### 任务要求 A
请列出文段中提到的所有人名。
### 任务要求 B
将文段中从“用分析法,先把佛家所谓六根中”起、到“未能树立信仰,也就未能找到安身立命之道。”止（含这两处）的部分重写一遍，把其中的“茫茫然”换成“迷茫”。

中年,有宰相高位的谢安也“伤于哀乐”(重在哀),哀什么?下面有话,是“与亲友别,辄作数日恶(读wù,不快活)”。“宰相的肚子能撑船”,思想感情就更难捉摸。还是躲开官,说我自己的,是,怎么说呢?只好学獭祭,抓住点什么就摆出来。是总有这类的感觉:一、终日忙忙碌碌,干的事都是不值得的,即没有意义,但又不甘于没有意义,而意义是什么,却又想不清楚;二、身边有人,手中有事,却总像是还缺些更重要的,这更重要的是什么,也想不清楚;三、去日苦多,认为不当这样再混下去,可是如何改弦更张呢,不知道;四、有想望,而且心情很迫切,可是,苦于不知道想望的究竟是什么。结果就成为五,“终日驰车走,不见所问津”,或时时感到有空虚的苦。
这苦是来自厌世吗?像是正好相反,因为显然还是有所求。那就是来自求而不得吧?伤心的是所求是什么,有如镜中之花,水中之月,影具在,抓却抓不住。也曾利用存于头脑中的杂七杂八的知识,分析类比,然后猜想。所得有两宗,也许都是胶柱鼓瑟甚至隔靴搔痒,但既然曾这样想,也无妨说说。
用分析法,先把佛家所谓六根中的“意”一劈两半,一半是“思想”,一半是“感情”。先说思想,我是受到英国小穆勒《自传》的启发,知道思想方面的空虚,是还不能有所“信”。这信不是零零碎碎的信,如二五等于一十,直到这一家的醋比那一家的酸之类,而是重大而总括的安身立命之道,即怎么样活下去就心安理得。小穆勒在《自传》里说,也是中年,他不能树立所信,感到茫茫然;后来终于归依边沁,确信“最大多数人的最大幸福”即人生价值所在,应该努力求其实现。有了目的,即找到人生的意义,他不再苦闷。我感到茫茫然,是不是应该向他学习,也找个什么主义,供在心灵的龛里?我也念过边沁,也承认讲治平,不得不顺着这条路走,但这条路只是常识的,求安身立命,只走到常识那里就未必够。不过无论如何,他的以树立信仰治茫茫然的处方则是值得参考的。可惜的是,接受处方不难,也许由于病太重,服用而求能够生效就不那么容易,这是说,经过思的一再折腾,我还是未能树立信仰,也就未能找到安身立命之道。

### 数据行

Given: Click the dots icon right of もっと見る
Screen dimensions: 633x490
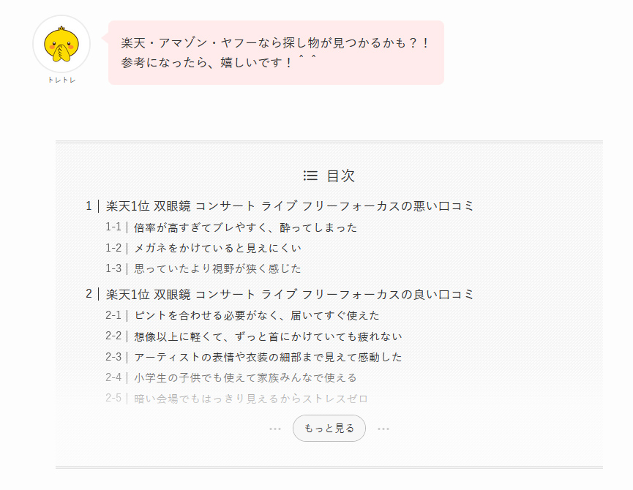Looking at the screenshot, I should click(383, 429).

### 完整答案 A
谢安、小穆勒、边沁

### 完整答案 B
用分析法,先把佛家所谓六根中的“意”一劈两半,一半是“思想”,一半是“感情”。先说思想,我是受到英国小穆勒《自传》的启发,知道思想方面的空虚,是还不能有所“信”。这信不是零零碎碎的信,如二五等于一十,直到这一家的醋比那一家的酸之类,而是重大而总括的安身立命之道,即怎么样活下去就心安理得。小穆勒在《自传》里说,也是中年,他不能树立所信,感到迷茫;后来终于归依边沁,确信“最大多数人的最大幸福”即人生价值所在,应该努力求其实现。有了目的,即找到人生的意义,他不再苦闷。我感到迷茫,是不是应该向他学习,也找个什么主义,供在心灵的龛里?我也念过边沁,也承认讲治平,不得不顺着这条路走,但这条路只是常识的,求安身立命,只走到常识那里就未必够。不过无论如何,他的以树立信仰治迷茫的处方则是值得参考的。可惜的是,接受处方不难,也许由于病太重,服用而求能够生效就不那么容易,这是说,经过思的一再折腾,我还是未能树立信仰,也就未能找到安身立命之道。